Greetings,
I introduced a new sourcetype "access_combined_wperformance" but I cannot get it utilized as "access_combined_wcookie" always wins.
Here is my etc/system/local/props.conf:
########## WEBSERVERS ##########
[access_combined_wperformance]
pulldown_type = true
MAX_TIMESTAMP_LOOKAHEAD = 128
REPORT-access = access-extractions
SHOULD_LINEMERGE = False
TIME_PREFIX = \[
########## RULE BASED CONDITIONS ##########
[rule::access_combined_wperformance]
sourcetype = access_combined_wperformance
MORE_THAN_50 = ^\S+ \S+ \S+ \S* ?\[[^\]]+\] "[^"]*" \S+ \S+ \S+ "[^"]*" \d+$
priority = 100
See my comment above. The only default rule that sets a sourcetype to access_combined_wcookie
is:
[rule::access_combined_wcookie]
sourcetype = access_combined_wcookie
MORE_THAN_75 = ^\S+ \S+ \S+ \S* ?\[[^\]]+\] "[^"]*" \S+ \S+(?: \S+)? "[^"]*" "[^"]*"
While it's possible for both rules (yours and the default) to match, is this actually the case with your data, i.e., does your data actually end with two double-quoted fields and one unquoted umeric field? (vs what your regex suggests, which is just a single double-quoted field and then an unquoted numeric field). This is the only way that both rule::
stanzas could match. Are you certain that your regex is actually matching the data?
Also, would it be easier to use source::
rather than rule::
stanzas to specify your sourcetypes?
Just some thoughts. This is not really an "answer", but more than can will fit into a comment.
How are you testing this, are you just letting splunk pickup new content after a restart? If so, let me just point out that you can do immediate testing with the following command:
splunk test sourcetype /var/log/apache/my_log_file
This will spit out all the props settings applied to this file. (Finding this utility has saved me countless hours of messing around; so I try to advertise it as much as possible.)
Also, there are times where I've had to go into the $SLUNK_HOME/etc/apps/learned/local/sourcetypes.conf
and do some housekeeping. I believe this is because once splunk identifies a sourcetype of a file, it prefers to stick with that same sourcetype unless somethings changes, and changing a rule
entry may not be a strong enough suggestion. Normally this is the behavior that you want, but in this case you may find that deleting a few entries related to your file in question, may be helpful. Also note that the utility I mentioned will possibly create or update an entry in the learned
folder as well.
Additional thought:
Sometimes its helpful to come at this from a slightly different perspective. I had a similar issue with my own custom apache longing sourcetype (vhost_access_combined
) that was getting confused with access_combined
, I think. The issue came down to the rule for access_combined
was slightly too lose. So instead of just trying to make a better rule for my vhost_access_combined
sourcetype, I found that I had to instead add an additional rule to the builtin access_combined
to make it more restrictive in the first place.

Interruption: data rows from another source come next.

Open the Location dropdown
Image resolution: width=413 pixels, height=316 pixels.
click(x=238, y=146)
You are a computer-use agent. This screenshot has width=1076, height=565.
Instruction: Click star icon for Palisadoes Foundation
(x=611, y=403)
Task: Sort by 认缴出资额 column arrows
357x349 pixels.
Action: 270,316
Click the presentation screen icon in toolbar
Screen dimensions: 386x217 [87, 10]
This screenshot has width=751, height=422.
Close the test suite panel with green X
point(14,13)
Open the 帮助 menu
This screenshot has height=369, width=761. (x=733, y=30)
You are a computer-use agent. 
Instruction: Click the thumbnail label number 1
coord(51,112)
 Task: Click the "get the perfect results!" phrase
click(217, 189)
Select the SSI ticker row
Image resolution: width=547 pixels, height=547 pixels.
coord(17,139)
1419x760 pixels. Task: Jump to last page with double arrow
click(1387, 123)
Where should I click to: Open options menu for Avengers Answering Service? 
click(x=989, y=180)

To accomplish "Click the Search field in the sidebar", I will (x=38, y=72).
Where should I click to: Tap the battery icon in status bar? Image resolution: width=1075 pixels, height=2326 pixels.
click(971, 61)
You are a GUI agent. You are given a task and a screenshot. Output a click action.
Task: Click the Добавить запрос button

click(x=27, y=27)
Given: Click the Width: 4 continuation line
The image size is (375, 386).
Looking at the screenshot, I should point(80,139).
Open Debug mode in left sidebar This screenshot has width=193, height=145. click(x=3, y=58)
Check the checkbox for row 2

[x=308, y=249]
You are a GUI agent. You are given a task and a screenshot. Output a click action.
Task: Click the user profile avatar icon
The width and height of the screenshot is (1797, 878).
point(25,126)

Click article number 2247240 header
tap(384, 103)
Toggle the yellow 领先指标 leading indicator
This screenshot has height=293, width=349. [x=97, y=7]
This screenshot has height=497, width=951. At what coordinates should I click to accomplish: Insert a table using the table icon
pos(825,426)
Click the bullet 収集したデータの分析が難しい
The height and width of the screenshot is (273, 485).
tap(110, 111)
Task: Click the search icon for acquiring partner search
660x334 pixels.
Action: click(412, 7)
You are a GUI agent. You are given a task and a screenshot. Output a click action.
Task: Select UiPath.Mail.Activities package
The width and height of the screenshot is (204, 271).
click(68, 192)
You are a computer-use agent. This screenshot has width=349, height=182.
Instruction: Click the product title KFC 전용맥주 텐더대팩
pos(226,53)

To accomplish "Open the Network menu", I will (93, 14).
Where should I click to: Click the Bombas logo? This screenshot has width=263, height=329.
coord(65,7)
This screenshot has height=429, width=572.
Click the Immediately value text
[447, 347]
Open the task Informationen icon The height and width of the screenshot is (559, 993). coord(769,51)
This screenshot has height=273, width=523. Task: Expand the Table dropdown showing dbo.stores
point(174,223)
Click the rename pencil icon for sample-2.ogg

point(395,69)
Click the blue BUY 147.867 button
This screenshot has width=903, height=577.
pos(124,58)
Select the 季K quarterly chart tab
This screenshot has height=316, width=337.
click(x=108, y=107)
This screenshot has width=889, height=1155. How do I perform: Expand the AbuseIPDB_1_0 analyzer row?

In my situation, I knew that my sourcetype would start with a named virtual host whereas access_combined
starts with the clientip address, so I could add a new rule to access_combined
to make sure that it starts with an IP address and therefore my own logs could then match against my sourcetype:
[rule::access_combined] MORE_THAN_66 = ^\d+\.\d+\.\d+\.\d+[ ]
Also note that I'm using MORE_THAN_66
and not MORE_THAN_75
which is used base config. We don't want to replace splunk's builtin definition, only refine it. In my case, I simply added this to my own custom config file. As always, make sure you are making changes like this in a local
folder somewhere, I am not suggesting that you modify the entry in $SPLUNK_HOME/etc/system/default/props.conf
. Again, I'm not proposing this as a solution to your problem, but as a different approach to consider.
I should also point out that while this approach worked for me, I ultimately don't rely on it. I found that I ran into issues when my log files were rotated. The new log was too small for splunk to identify (I think it needs 100 or more line before it attempts rule-based recognition) and our apache volume is't super high, so we didn't have enough events and the result was that the sourcetype was wrong half the time anyways. Perhaps this has been improved or I was doing something wrong, but in any case, I went back to using a simple [source:/var/log/apache/vhost_access.log]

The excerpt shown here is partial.